Institute for Medical Information Processing, Biometry, and Epidemiology, Ludwig-Maximilians-University, Munich, Germany.
Pettenkofer School of Public Health, Munich, Germany.
Eur J Public Health. 2023 Jun 1;33(3):389-395. doi: 10.1093/eurpub/ckad039.
Multimorbidity is associated with higher utilization of healthcare services. However, many countries do not consider multimorbidity when estimating physician supply. The main aim of this study was to assess how regional multimorbidity levels can be integrated when estimating the need for office-based physician supply.
Claims data were used to measure and compare the proportions of multimorbid patients of GPs, ophthalmologists, orthopaedic specialists and neurologists, and examine spatial variations through Bernoulli cluster analysis of regional multimorbidity levels. To explore the interrelationship between current capacities and spatial occurrence of high-rate clusters, clusters were compared with the current supply of physicians.
About 17 239 488 individuals out of approximately 67 million records were classified as multimorbid. Multimorbidity levels varied greatly between physician disciplines (31.5-60.1%). Bernoulli cluster analysis demonstrated that many high-rate areas were found for all specialized physicians, but clusters varied partially by size and location. The comparison with current physician supply at cluster level showed that more than a third of clusters with a significantly higher share of morbid patients seeing a GP are met, on an average, by GP supply below targeted values. In turn, clusters with significantly higher multimorbidity levels of specialized physicians were met, on an average, by supply that exceeded targeted values.
Our study offers an approach to how to include discipline-specific multimorbidity at area level when estimating physician supply and discusses its relevance. The outcomes of our article can be used by policymakers to advance current planning strategies and to improve the quality of office-based care.

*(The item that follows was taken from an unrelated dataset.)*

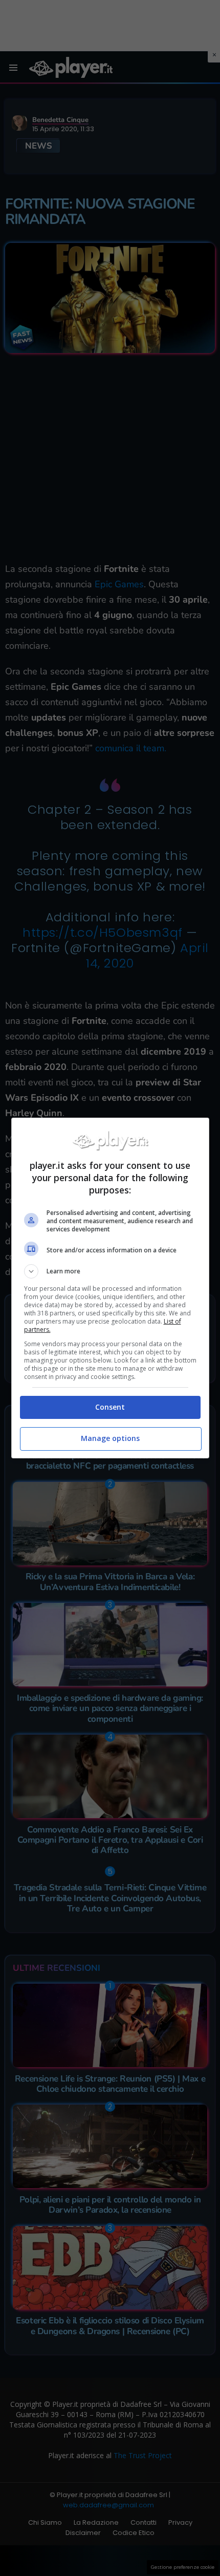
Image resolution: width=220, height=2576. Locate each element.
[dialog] (110, 1288)
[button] (110, 1271)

多种疾病与更高的医疗服务利用率相关。然而,许多国家在估计医生供给量时并未考虑多种疾病。本研究的主要目的是评估在估计基层医生供给量时,如何整合区域多种疾病水平。
使用索赔数据来衡量和比较全科医生、眼科医生、骨科专家和神经科医生的多病患者比例,并通过贝努利聚类分析区域多种疾病水平来检查空间变化。为了探索当前能力与高发病率集群的空间发生之间的相互关系,将集群与当前医生供给进行比较。
在大约 6700 万条记录中,约有 17239488 人被归类为多病。不同医生专业的多种疾病水平差异很大(31.5-60.1%)。贝努利聚类分析表明,所有专科医生都发现了许多高发病率地区,但集群的大小和位置存在部分差异。与集群层面的当前医生供给进行比较表明,在平均水平上,超过三分之一的 GP 就诊患者中病态患者比例明显较高的集群,其 GP 供给低于目标值。相反,在平均水平上,专科医生多种疾病水平明显较高的集群,其供给超过了目标值。
我们的研究提供了一种在估计医生供给量时如何在区域层面纳入特定学科的多种疾病的方法,并讨论了其相关性。我们文章的结果可以为政策制定者提供信息,以推进当前的规划策略,并提高基层医疗保健的质量。